Extracted entries:
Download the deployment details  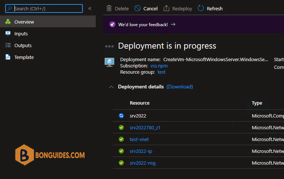click(x=180, y=87)
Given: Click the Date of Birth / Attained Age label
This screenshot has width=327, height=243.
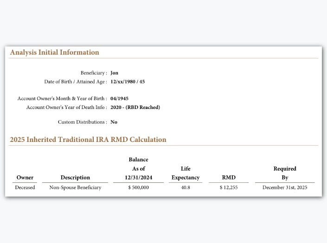Looking at the screenshot, I should [x=75, y=82].
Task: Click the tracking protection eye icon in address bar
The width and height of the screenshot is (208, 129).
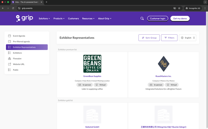Action: click(175, 8)
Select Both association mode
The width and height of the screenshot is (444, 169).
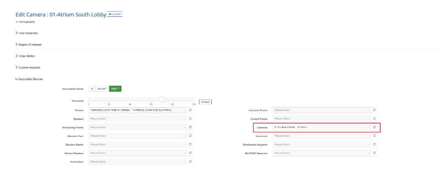coord(115,89)
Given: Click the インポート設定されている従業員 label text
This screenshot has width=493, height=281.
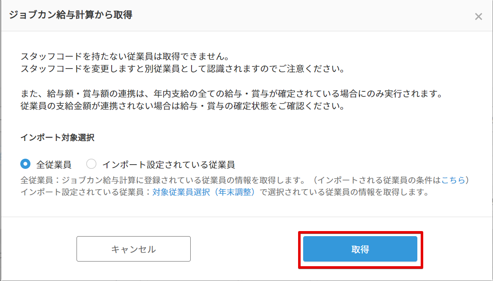Looking at the screenshot, I should pos(168,164).
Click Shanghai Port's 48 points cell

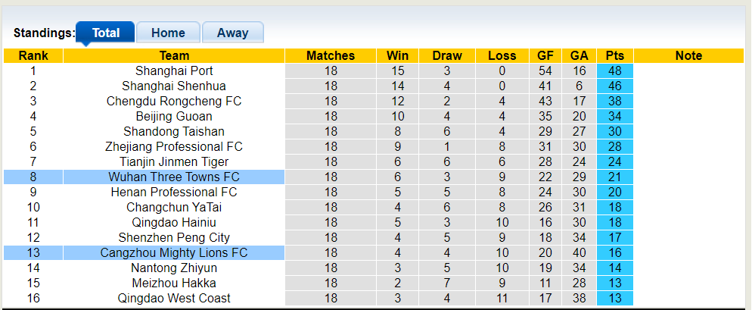coord(614,71)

Required work: Copy all lines from the listing that contain "Given".

Exercise response:
Given: Click the Date of Birth / Attained Age label
Given: Click the インポート設定されている従業員 label text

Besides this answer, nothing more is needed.